### [Request]
Reproduce the lines below, starting with the line that contains "Viewport: 906px width, 591px" and continuing through the last line, including both ends. Leave the pictures out.

### [Records supplied]

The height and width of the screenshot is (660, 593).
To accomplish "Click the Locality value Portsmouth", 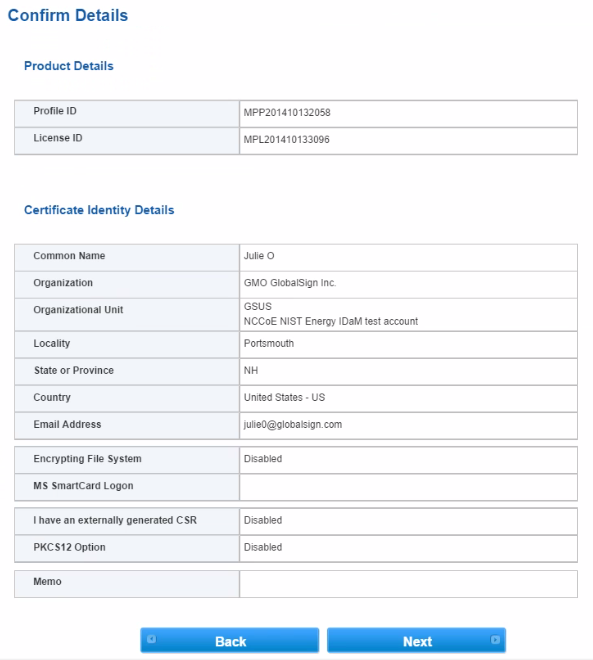I will click(269, 343).
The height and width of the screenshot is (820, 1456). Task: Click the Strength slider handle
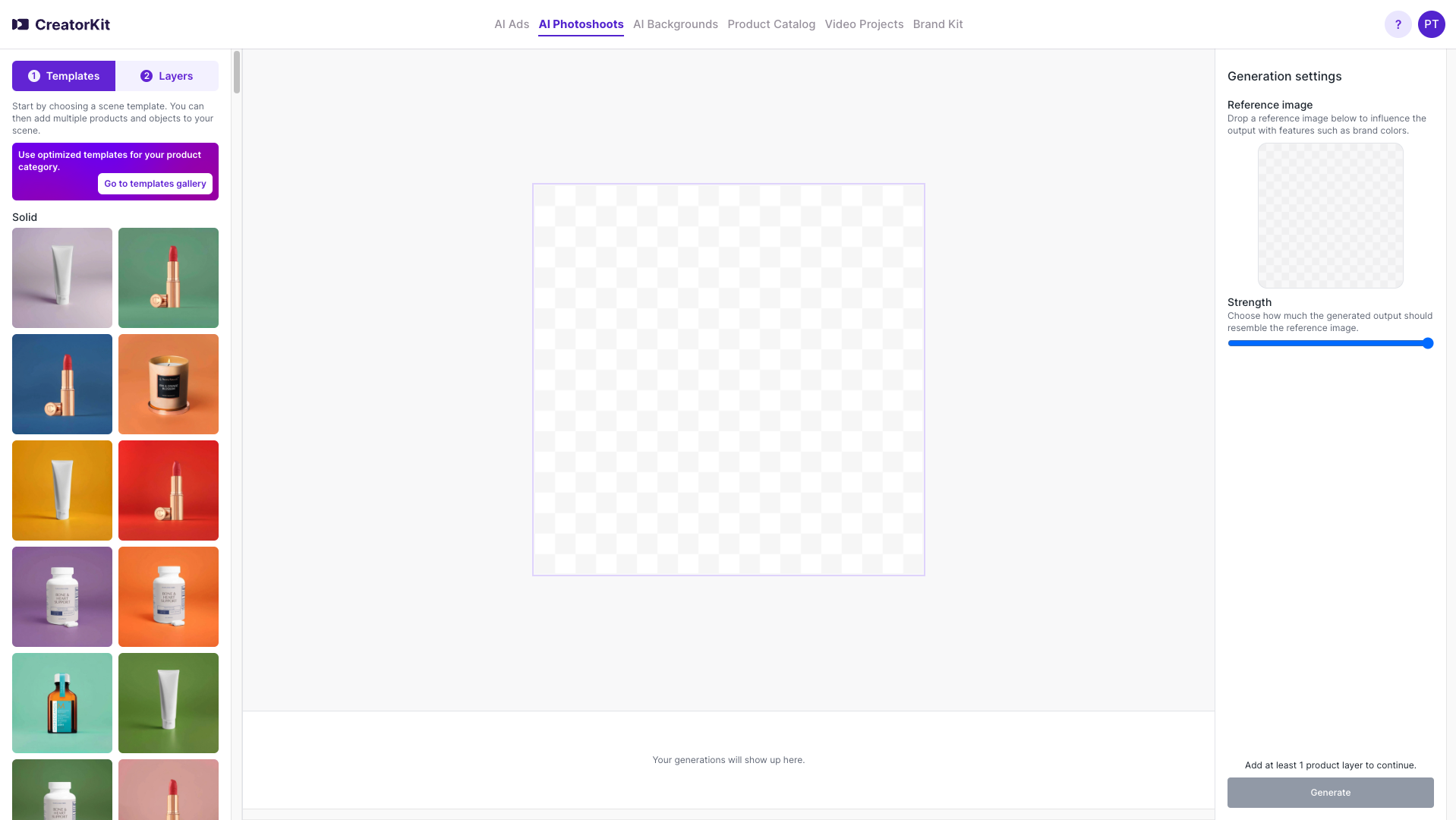1427,343
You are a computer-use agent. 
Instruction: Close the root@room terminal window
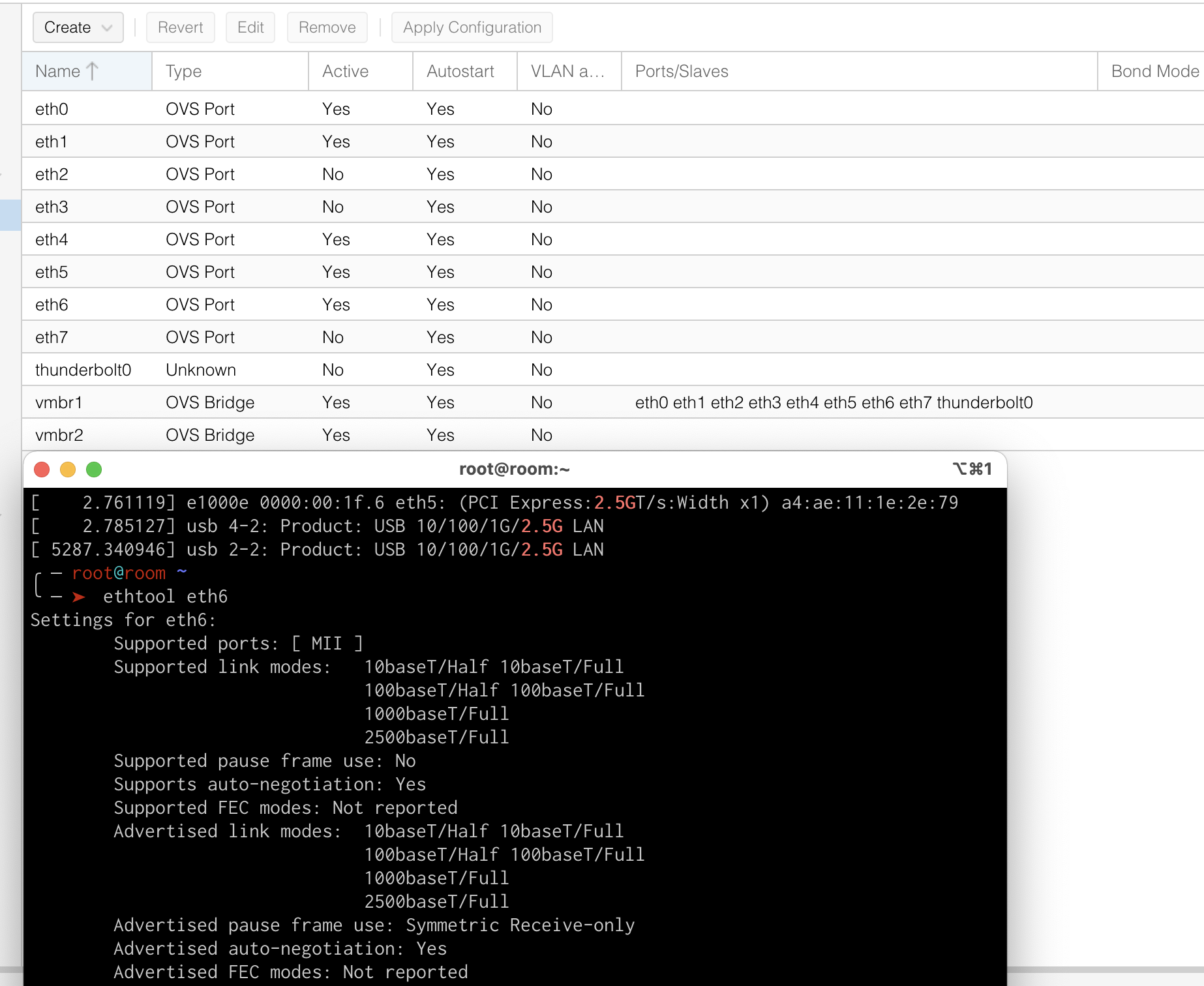click(42, 470)
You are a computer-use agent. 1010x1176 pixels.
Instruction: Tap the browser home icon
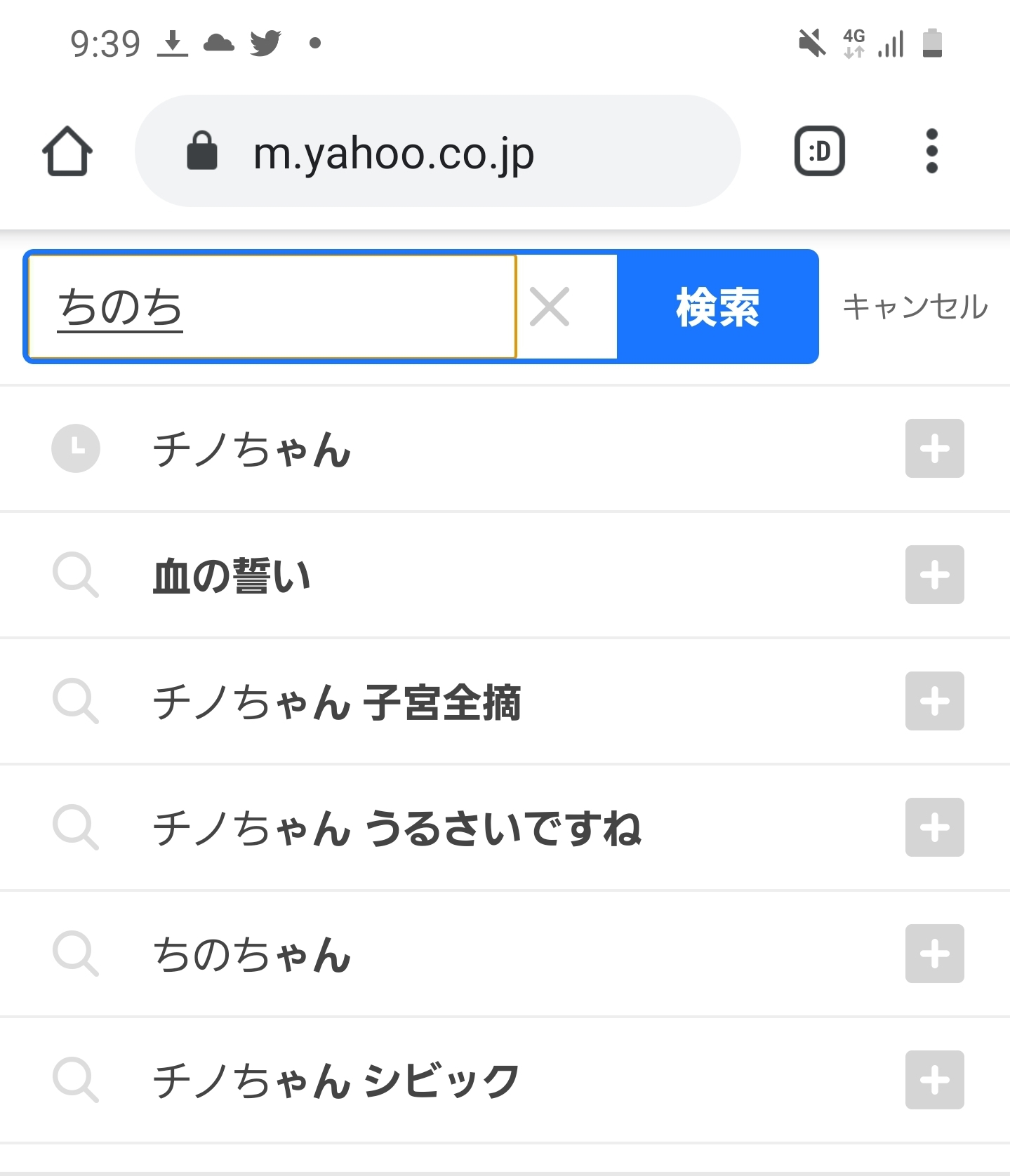pyautogui.click(x=67, y=151)
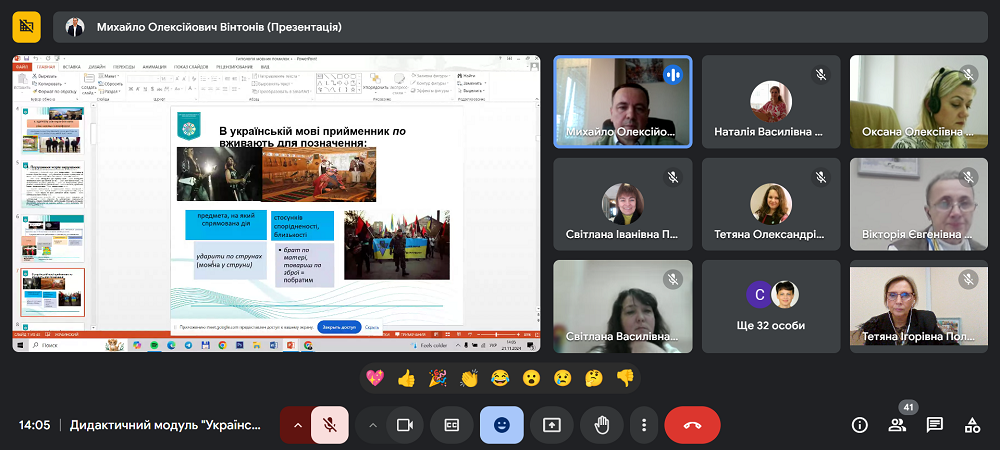Select the Ще 32 особи tile
Image resolution: width=1000 pixels, height=450 pixels.
click(771, 308)
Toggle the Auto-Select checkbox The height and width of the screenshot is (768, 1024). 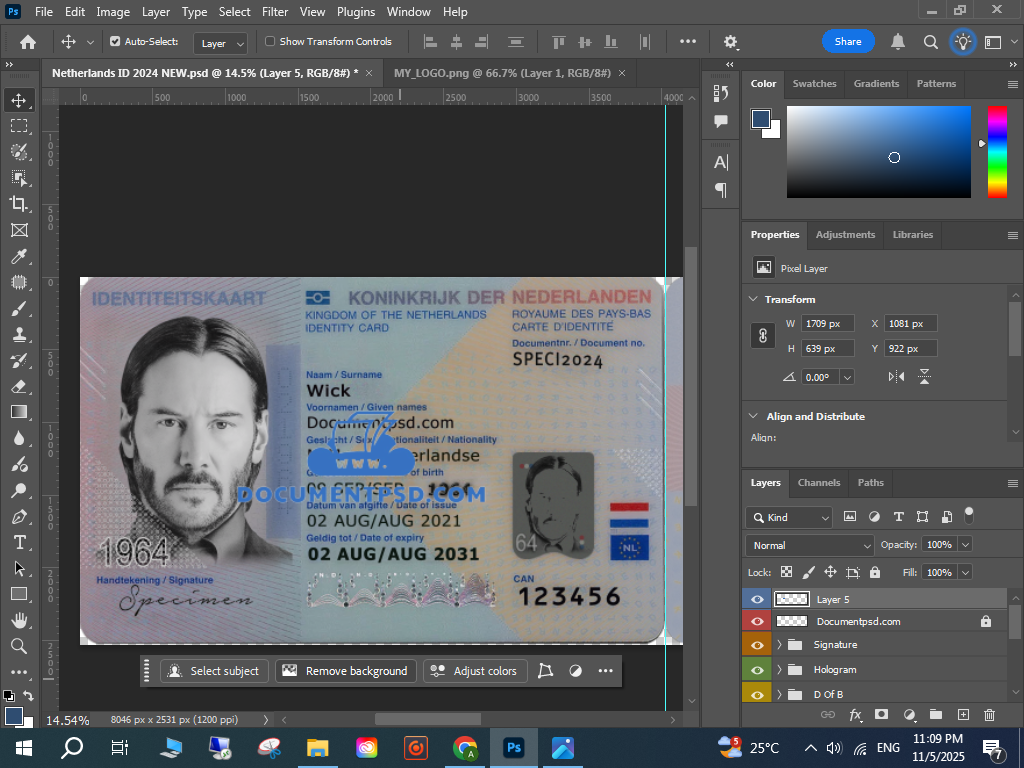(115, 42)
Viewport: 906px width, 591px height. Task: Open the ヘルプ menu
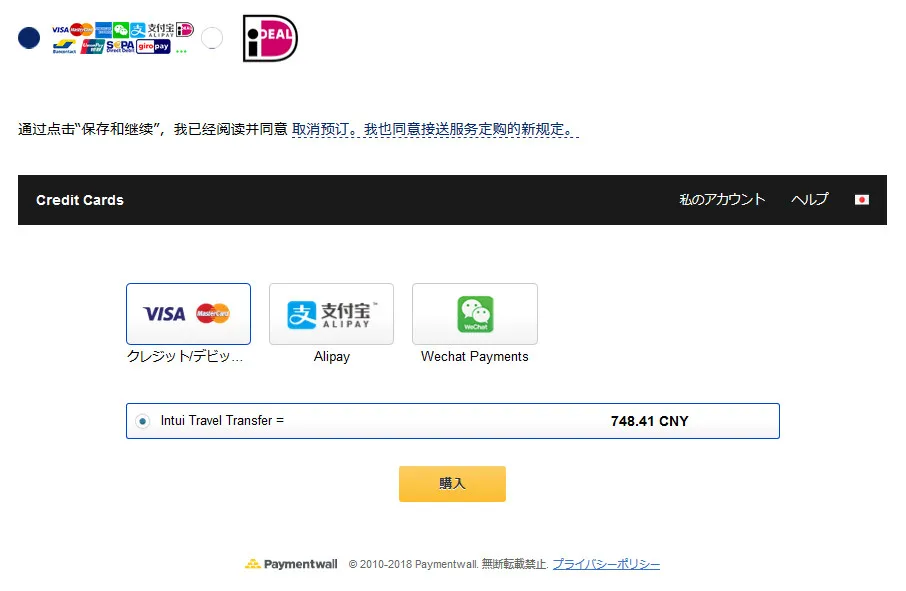tap(808, 199)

### [Result of the exercise]
Viewport: 906px width, 591px height. Task: Open the ヘルプ menu
tap(808, 199)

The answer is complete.